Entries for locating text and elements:
┏━━

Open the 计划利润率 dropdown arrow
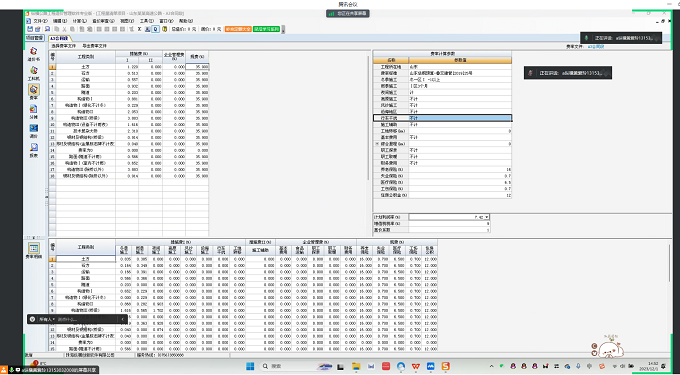Viewport: 680px width, 375px height. click(487, 217)
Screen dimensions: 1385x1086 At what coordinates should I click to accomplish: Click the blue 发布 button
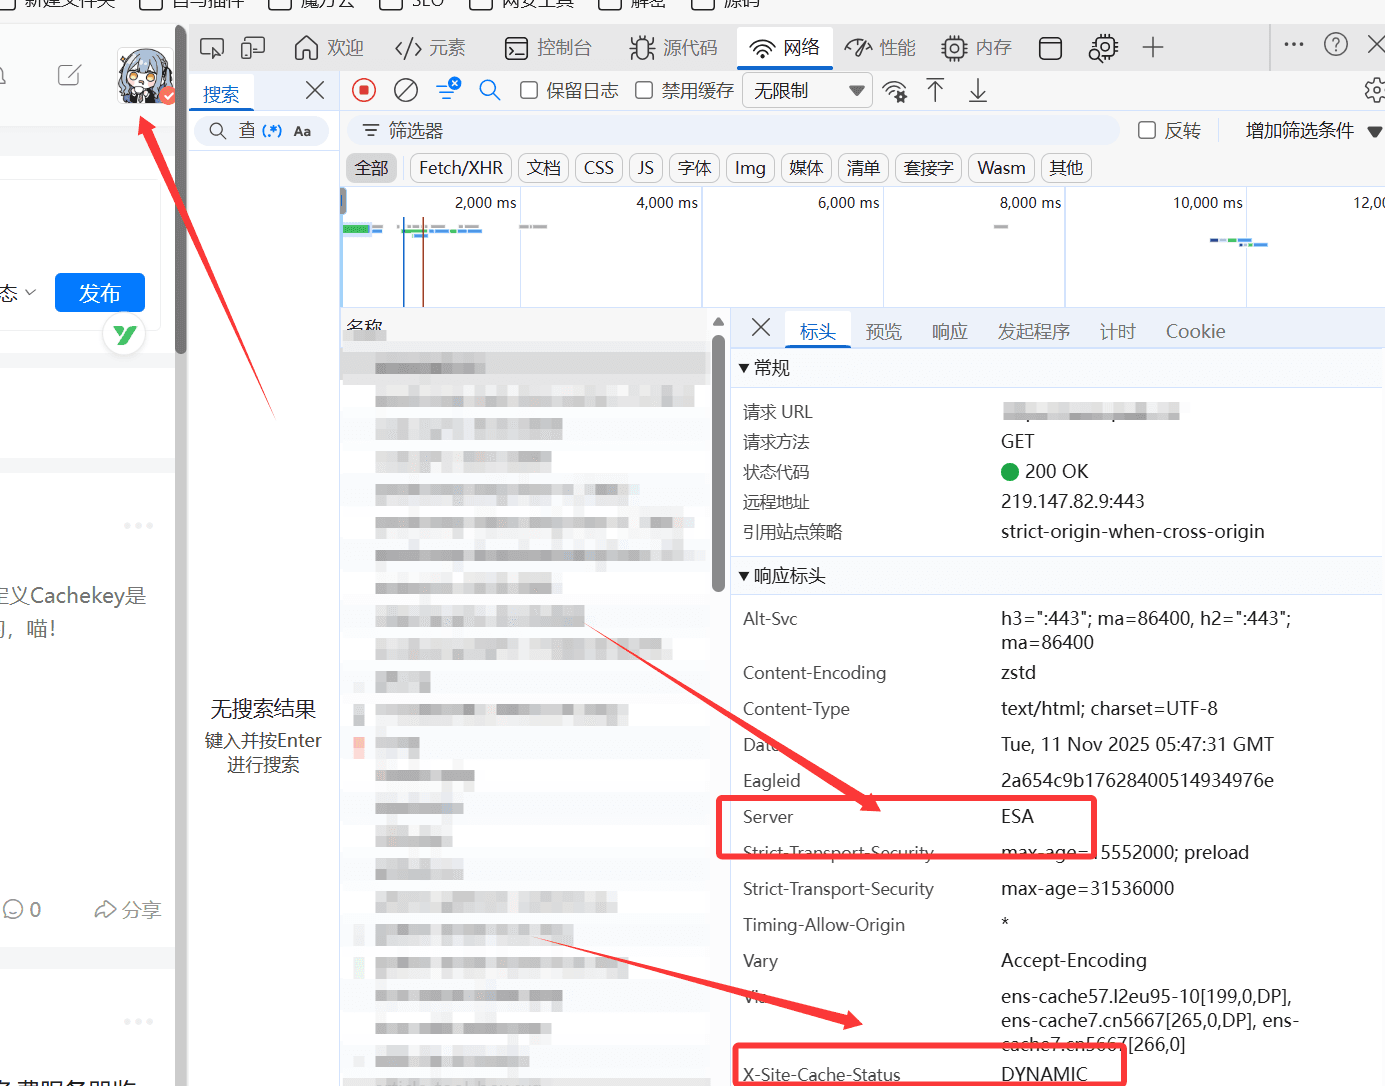(x=100, y=293)
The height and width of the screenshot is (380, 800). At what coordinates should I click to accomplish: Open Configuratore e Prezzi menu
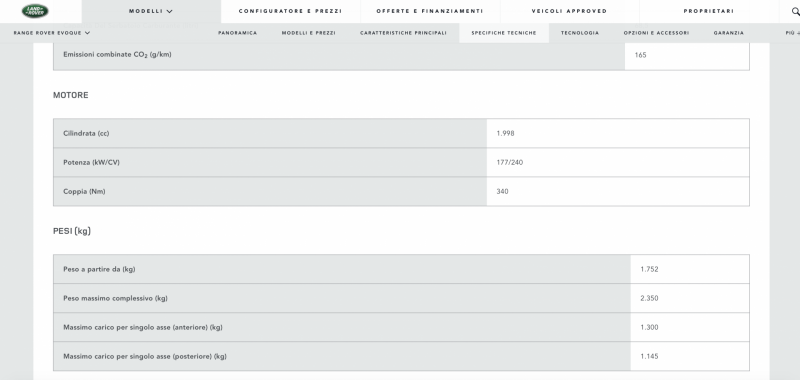pos(290,11)
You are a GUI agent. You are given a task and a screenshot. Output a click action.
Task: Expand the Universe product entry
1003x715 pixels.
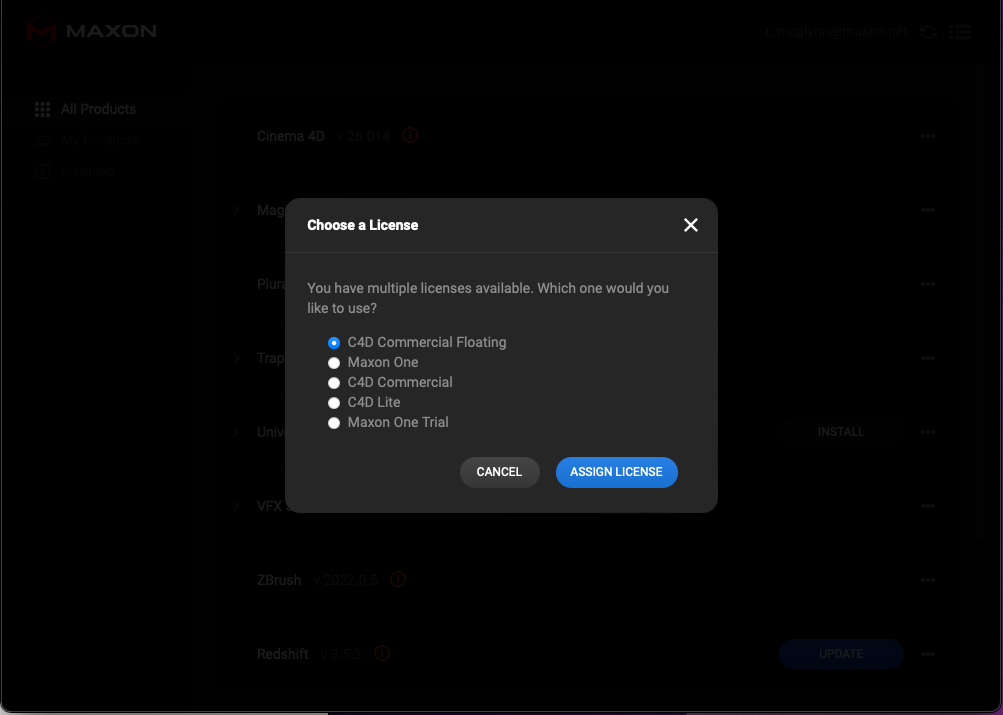(x=237, y=431)
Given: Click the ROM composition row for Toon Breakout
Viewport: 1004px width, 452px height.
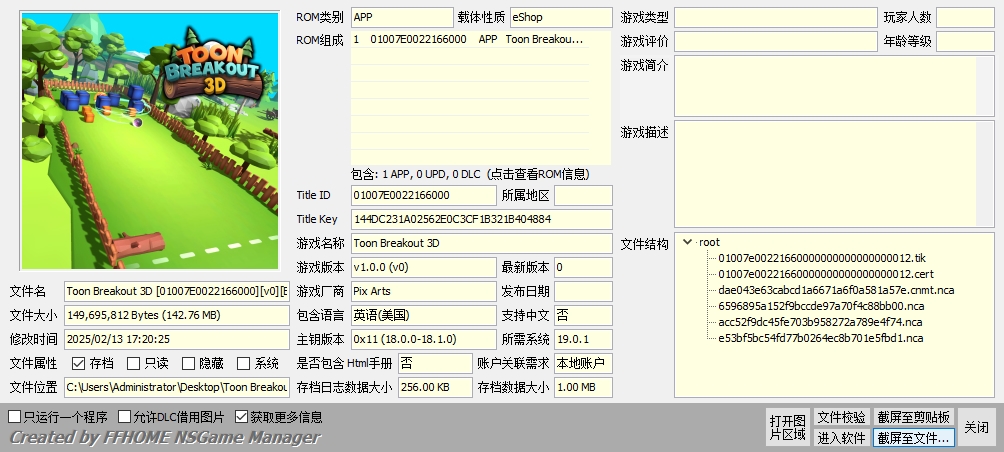Looking at the screenshot, I should point(468,39).
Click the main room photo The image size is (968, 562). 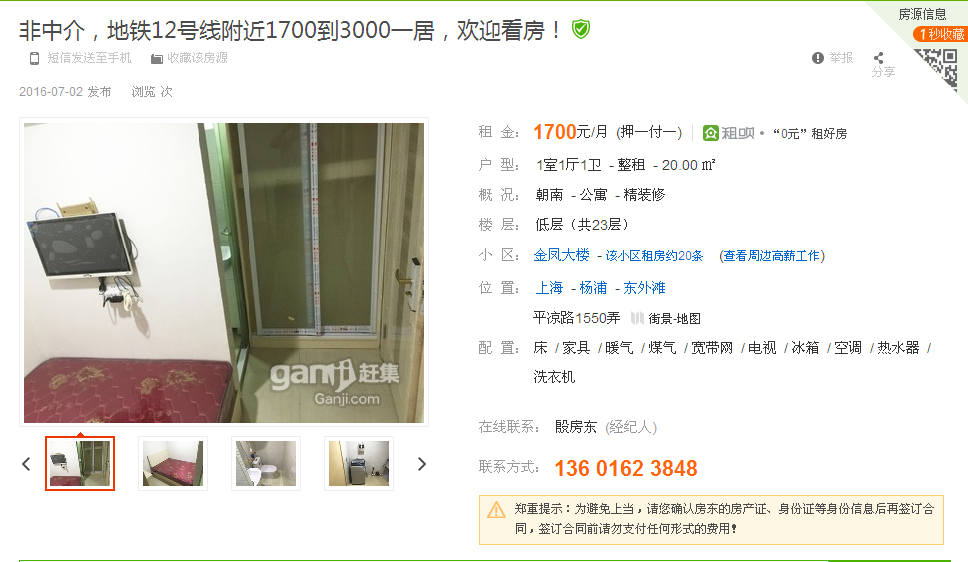coord(223,272)
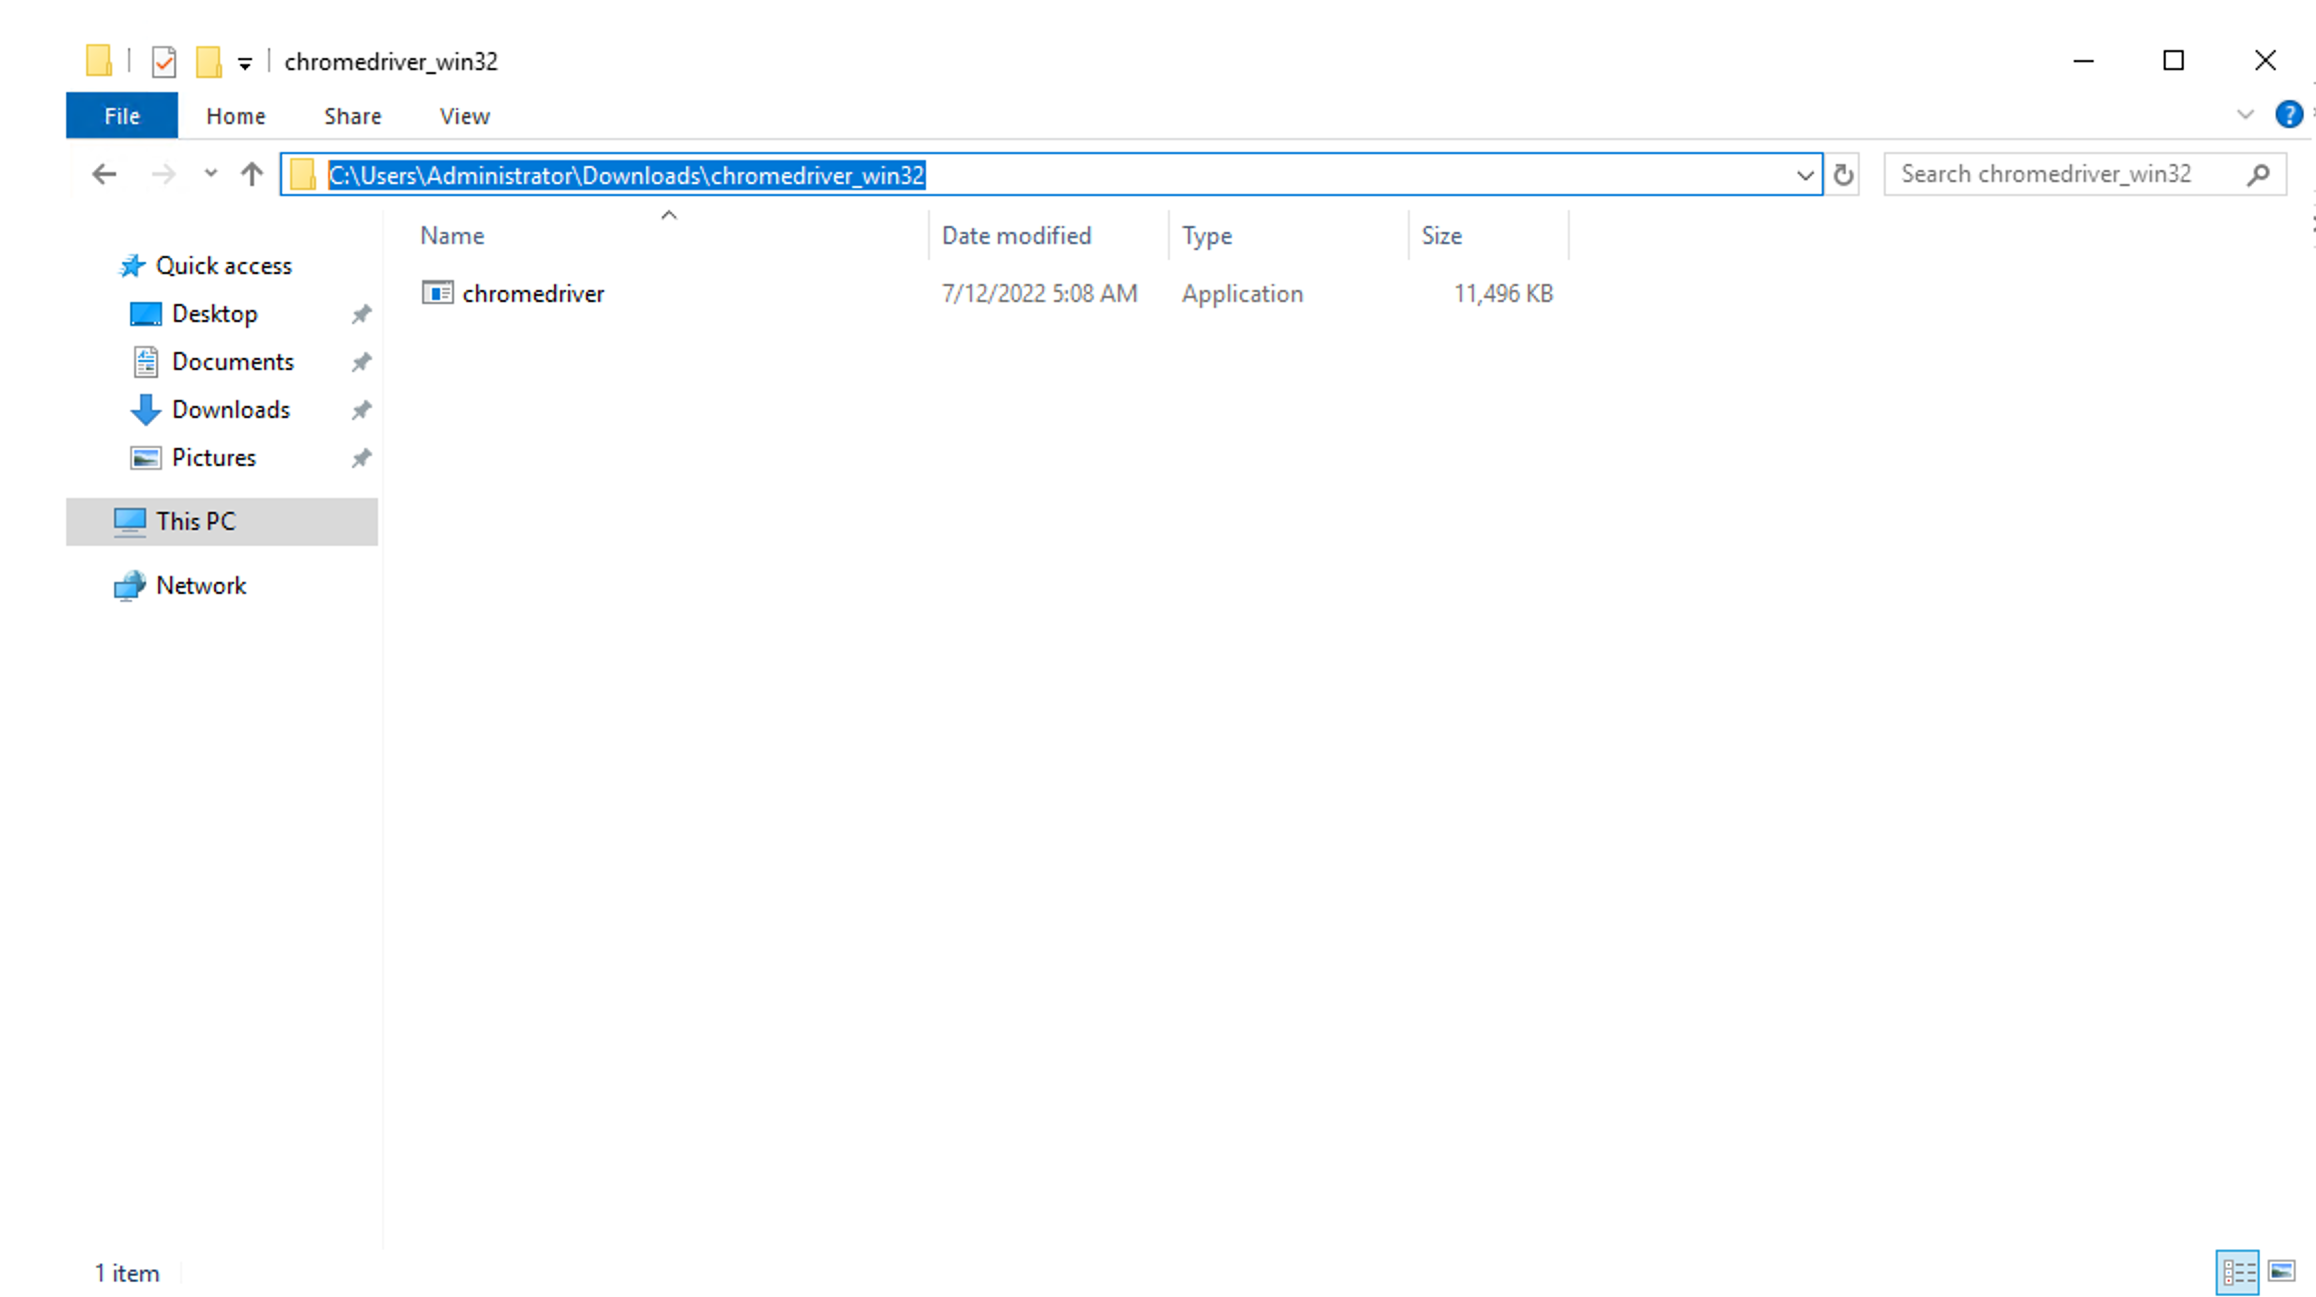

┗━━

**TO BE DONE:** Put the lines from the line with "The height and" through the line with "pos(290,11)", both included, into a numbered list, skipping any blank lines. Leave the pictures out.

**TASK OUTPUT:**
1. The height and width of the screenshot is (380, 800). At what coordinates should I click to accomplish: Open Configuratore e Prezzi menu
2. pos(290,11)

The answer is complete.